Methods : LG duct segments were isolated from mouse LG as we previously described. Ends of the ducts seal forming a closed intraluminal space during incubation. Fluid secretion as a swelling response can be quantified by video-microscopy. Effects of endothelial nitric oxide synthase (eNOS) inhibitor L-NAME, neuronal nitric oxide synthase (nNOS) inhibitor S-methyl-L-thiocitrulline, guanylate cyclase (GC) inhibitor ODQ and α_1D-adrenergic receptor inhibitor BMY-7378 were investigated in the PHE-induced ductal fluid secretion. Changes of intracellular Ca²⁺ concentration ([Ca²⁺]_i) after PHE stimulation was measured with microfluorometry using FURA 2AM. Data were expressed as the x-fold change of the PHE-induced luminal volume (LV) increase, which was standardized to 1.0. Data were presented as means ± SEM.
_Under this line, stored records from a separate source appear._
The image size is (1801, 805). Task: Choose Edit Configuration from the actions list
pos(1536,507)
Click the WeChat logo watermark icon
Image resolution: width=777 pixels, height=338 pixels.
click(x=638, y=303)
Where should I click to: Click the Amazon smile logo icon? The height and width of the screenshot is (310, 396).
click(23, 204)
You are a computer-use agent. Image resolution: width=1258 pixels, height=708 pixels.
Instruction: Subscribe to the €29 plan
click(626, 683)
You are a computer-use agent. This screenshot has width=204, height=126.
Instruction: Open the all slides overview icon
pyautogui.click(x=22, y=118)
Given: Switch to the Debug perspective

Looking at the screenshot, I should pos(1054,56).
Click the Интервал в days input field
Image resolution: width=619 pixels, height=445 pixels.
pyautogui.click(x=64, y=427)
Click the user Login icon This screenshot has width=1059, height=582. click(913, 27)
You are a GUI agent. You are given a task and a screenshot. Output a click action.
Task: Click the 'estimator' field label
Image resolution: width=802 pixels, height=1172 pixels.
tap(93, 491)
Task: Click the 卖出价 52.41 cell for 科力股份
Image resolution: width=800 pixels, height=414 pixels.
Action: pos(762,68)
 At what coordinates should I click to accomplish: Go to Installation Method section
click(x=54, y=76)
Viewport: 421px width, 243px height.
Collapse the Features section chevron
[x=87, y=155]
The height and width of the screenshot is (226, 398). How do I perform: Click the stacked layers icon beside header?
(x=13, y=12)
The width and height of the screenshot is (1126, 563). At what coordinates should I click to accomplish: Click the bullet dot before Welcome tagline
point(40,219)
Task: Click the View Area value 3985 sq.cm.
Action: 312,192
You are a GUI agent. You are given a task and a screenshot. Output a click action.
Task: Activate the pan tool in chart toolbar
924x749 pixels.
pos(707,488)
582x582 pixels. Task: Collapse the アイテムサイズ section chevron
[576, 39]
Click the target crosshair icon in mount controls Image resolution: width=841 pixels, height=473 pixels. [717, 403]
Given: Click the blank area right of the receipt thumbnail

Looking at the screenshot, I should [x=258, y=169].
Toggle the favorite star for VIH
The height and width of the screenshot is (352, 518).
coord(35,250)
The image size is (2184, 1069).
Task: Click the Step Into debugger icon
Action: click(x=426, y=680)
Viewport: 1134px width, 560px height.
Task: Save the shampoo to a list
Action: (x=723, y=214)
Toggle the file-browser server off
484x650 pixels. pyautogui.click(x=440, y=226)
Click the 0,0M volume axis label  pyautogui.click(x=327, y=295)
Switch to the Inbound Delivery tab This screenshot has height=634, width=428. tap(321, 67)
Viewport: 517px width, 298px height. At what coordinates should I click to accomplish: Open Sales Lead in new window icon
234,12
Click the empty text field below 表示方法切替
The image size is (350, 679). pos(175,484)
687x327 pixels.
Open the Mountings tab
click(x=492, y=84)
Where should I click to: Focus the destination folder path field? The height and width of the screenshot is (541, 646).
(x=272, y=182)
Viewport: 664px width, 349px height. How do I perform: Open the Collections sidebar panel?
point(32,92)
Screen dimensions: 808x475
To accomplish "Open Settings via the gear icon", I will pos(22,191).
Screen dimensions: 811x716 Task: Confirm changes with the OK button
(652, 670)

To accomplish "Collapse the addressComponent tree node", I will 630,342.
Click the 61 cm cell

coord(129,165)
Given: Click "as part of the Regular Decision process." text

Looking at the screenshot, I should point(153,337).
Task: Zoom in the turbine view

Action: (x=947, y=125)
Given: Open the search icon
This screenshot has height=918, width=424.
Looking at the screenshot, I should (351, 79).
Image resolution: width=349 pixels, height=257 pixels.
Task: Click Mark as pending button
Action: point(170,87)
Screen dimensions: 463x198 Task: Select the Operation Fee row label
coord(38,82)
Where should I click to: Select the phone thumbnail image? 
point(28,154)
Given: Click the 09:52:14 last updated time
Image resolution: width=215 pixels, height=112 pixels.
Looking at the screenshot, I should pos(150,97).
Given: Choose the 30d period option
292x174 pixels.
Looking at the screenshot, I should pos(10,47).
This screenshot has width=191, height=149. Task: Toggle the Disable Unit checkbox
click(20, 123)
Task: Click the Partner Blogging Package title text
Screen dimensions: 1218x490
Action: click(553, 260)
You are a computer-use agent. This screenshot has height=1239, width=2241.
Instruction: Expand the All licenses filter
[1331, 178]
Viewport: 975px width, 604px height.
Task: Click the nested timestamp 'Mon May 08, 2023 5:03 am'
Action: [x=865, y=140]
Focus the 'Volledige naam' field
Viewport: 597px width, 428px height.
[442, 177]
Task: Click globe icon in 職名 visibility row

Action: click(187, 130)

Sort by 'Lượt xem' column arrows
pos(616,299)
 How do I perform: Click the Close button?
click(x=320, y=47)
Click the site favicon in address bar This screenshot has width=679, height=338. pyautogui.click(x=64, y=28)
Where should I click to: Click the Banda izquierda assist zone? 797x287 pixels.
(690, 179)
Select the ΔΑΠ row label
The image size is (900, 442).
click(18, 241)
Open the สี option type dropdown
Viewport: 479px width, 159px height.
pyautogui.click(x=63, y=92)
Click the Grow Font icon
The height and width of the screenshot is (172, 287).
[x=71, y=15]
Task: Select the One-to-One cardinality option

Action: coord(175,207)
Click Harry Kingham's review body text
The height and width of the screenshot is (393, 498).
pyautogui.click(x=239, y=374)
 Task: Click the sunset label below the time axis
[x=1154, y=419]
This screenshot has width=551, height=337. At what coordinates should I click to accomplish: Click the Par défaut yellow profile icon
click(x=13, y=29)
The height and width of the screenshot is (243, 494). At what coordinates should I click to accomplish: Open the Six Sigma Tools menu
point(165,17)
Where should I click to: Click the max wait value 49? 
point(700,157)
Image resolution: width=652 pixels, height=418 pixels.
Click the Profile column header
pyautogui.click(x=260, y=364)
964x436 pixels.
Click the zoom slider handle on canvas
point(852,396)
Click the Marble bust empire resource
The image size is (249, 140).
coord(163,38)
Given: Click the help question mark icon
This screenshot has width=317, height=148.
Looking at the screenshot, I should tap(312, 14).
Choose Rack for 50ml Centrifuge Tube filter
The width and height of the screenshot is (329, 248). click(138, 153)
Results : PHE (10 µM) stimulation resulted in a significant LV change (1.64±0.28-fold increase, p=0.004). PHE-evoked ductal fluid secretion was dose-dependently reduced by L-NAME (max. inhibition at 10 µM: 73.06±10.5% decrease in LV, p=0.006) while inhibition of nNOS had no effect on the fluid secretory response (p=0.21). ODQ decreased PHE-induced LV increase (max. inhibition at 1 µM: 72.1± 12.1 % decrease in LV, p=0.005). BMY-7378 dose-dependently reduced ductal fluid secretion (max. inhibition at 1 µM: 80.06±12.7%. p=0.007). PHE stimulation resulted in a small, but statistically significant increase in [Ca2+]i (7.51± 1.07%, p=0.001) in isolated LG ducts.

Conclusions : LV increase induced by PHE was reduced by α1D adrenergic receptor blockage, or by inhibition of either eNOS or GC. These data suggest that α1-adrenergic agonists use the NO/cGMP pathway through α1D receptor stimulation to increase fluid secretion in isolated mouse LG ducts. The functional relevance of the PHE-induced small elevation in [Ca2+]i needs further investigation.

This is an abstract that was submitted for the 2018 ARVO Annual Meeting, held in Honolulu, Hawaii, April 29 - May 3, 2018.